Todo era silencioso, por un momento pensé que era Dios quien
me hablaba, pero luego supe que era yo misma diciendo que me fuera. En un ábside
al otro lado de la nave observé la figura de un santo. La escultura
representaba a un hombre de cuerpo fornido, con una aureola dorada sobre la
cabeza y una barba grande en la cara. Me llamó la atención su vestimenta; era
una túnica amarrada sobre uno de los hombros mientras la tela blanca caía en
pliegues y dejaba a la vista su pectoral y parte del abdomen derecho.
Observé a una señora, que estaba a tres asientos delante de
mí, con un rosario entre las manos y la cabeza gacha. Repetí la postura y bajé la cabeza. Cerré los ojos, intente rezar…
pero no sabía cómo hacerlo. Las horas pasaron, me había quedado profundamente
dormida.
En ese instante, una mano se posó sobre mi hombro.

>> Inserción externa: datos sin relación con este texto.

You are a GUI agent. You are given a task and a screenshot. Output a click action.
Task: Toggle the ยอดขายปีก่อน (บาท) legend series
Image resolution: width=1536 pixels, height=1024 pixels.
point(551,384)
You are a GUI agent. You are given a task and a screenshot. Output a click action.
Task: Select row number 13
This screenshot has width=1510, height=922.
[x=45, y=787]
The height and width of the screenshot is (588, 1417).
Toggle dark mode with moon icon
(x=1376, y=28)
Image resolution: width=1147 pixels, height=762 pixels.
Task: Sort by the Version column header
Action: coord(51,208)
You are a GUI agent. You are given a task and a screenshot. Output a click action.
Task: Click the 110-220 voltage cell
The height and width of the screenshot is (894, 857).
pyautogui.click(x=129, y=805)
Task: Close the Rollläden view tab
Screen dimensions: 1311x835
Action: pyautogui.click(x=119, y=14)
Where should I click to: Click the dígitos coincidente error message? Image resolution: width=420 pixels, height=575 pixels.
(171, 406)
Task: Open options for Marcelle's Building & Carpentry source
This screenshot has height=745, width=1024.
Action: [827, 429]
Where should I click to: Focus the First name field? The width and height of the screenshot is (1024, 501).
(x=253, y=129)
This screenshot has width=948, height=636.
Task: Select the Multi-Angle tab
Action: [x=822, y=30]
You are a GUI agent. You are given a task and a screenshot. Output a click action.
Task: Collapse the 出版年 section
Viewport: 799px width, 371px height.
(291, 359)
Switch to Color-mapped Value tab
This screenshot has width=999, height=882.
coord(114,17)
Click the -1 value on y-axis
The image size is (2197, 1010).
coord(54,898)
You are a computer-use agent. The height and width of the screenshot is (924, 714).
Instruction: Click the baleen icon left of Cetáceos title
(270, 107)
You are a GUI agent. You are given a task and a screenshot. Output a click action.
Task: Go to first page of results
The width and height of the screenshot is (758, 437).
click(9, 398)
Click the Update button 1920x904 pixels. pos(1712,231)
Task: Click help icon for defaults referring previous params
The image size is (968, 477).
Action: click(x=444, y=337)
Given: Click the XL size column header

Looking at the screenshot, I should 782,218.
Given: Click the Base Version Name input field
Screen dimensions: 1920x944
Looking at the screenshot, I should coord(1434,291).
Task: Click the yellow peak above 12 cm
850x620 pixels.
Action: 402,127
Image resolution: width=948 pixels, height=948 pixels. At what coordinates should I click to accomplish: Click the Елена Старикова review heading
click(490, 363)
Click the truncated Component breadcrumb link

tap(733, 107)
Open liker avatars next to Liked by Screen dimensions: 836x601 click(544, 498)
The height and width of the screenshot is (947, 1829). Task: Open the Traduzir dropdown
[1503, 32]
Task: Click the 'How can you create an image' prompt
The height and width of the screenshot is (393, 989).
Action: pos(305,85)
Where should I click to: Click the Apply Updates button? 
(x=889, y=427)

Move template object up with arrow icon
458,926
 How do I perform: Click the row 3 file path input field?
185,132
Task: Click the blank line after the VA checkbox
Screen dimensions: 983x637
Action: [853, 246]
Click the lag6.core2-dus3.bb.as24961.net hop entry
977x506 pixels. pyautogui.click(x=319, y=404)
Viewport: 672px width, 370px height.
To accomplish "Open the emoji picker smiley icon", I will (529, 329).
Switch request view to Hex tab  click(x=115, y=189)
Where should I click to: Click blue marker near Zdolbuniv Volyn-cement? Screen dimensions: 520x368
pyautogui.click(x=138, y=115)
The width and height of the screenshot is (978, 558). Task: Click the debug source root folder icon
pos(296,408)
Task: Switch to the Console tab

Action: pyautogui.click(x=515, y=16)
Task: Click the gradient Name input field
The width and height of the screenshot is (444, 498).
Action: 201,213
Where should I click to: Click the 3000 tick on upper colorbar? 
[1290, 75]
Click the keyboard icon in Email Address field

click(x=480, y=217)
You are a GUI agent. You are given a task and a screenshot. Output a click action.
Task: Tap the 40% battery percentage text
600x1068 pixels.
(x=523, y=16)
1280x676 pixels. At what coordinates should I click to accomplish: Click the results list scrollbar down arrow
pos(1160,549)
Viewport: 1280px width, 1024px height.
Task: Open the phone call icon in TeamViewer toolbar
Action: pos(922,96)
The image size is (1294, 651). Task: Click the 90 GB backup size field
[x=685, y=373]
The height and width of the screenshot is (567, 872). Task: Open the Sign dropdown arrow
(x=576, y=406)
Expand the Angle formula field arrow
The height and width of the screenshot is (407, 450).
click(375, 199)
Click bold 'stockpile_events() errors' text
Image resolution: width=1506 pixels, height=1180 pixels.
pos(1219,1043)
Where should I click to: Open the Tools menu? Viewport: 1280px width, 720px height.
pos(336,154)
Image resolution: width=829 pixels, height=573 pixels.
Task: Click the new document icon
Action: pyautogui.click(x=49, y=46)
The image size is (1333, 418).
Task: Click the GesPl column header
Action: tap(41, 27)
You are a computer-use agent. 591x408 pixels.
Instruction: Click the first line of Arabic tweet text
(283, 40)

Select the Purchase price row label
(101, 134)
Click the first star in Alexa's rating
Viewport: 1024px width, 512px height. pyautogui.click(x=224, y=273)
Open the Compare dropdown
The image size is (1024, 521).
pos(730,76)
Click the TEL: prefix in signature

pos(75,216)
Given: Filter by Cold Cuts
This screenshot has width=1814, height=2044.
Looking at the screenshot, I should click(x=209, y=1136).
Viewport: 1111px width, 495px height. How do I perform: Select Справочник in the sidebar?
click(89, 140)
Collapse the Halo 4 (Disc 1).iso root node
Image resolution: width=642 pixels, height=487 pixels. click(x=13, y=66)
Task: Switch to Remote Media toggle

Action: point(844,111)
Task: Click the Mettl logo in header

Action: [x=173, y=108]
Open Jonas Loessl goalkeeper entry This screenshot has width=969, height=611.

Levanté
la cabeza y miré a mi alrededor, todo había cambiado; las paredes no estaban,
las velas, las esculturas… nada, el techo, la catedral, todo desapareció. Ahora veía una pradera, era tan verde y
hermosa que casi se me escapan las lágrimas de alegría. A un lado, se veía un
arroyo; tan cristalino que observaba las piedras de colores que eran arropadas
por el agua pura y fresca que bajaba de alguna parte.
Más adelante, observé la figura de un hombre, era alto y
fornido. Era el santo que había visto en la catedral, pero esta vez, podía
moverse, caminar y hablar. –Hola –dijo
en una voz solemne. –Te he estado esperando desde hace mucho tiempo –.
–¿Por qué? –pregunté interesada.
–Simplemente porque eres tú. Has comprendido la esencia de
la vida. Te has sentido vacía todo este tiempo.
–Si –contesté confundida –Pero ¿qué tiene que ver la esencia
de la vida con que me sienta vacía?
–Que nada en la tierra ni en el cielo pueden llenar ese
vacío que sientes. –contestó él sonriendo.
–No creo que eso sea vivir. –Repuse –se supone que la esencia
de la vida es para ser feliz.
–y ¿por qué crees que no eres feliz? –preguntó él.
–Por eso vine –contesté –para saber por qué no soy feliz.
–Quisiera darte las repuesta a eso –dijo él moviéndose para
darse la vuelta –pero acá no están. Solo
soy producto de tu imaginación. En estos momentos las personas te están mirando
horrorizadas mientras subes a mi escultura mientras gritas cosas obscenas. Has
perdido la cabeza… solo eso. No es tan difícil comprenderlo.
–Pero estoy aquí… contigo.
–Tu mente está aquí, te separaste de tu cuerpo… y entiendo
por qué hermana.
El Santo se fue y no lo volví a ver más. Lo extrañaba
tanto, mi querido hermano, el que me comprendía, hablaba conmigo y me quería de
verdad. Habíamos hecho tantos planes, cuando él se casara, luego yo… nuestros
hijos y sobrinos… ¿Por qué? ¿Por qué es tan difícil aceptarlo?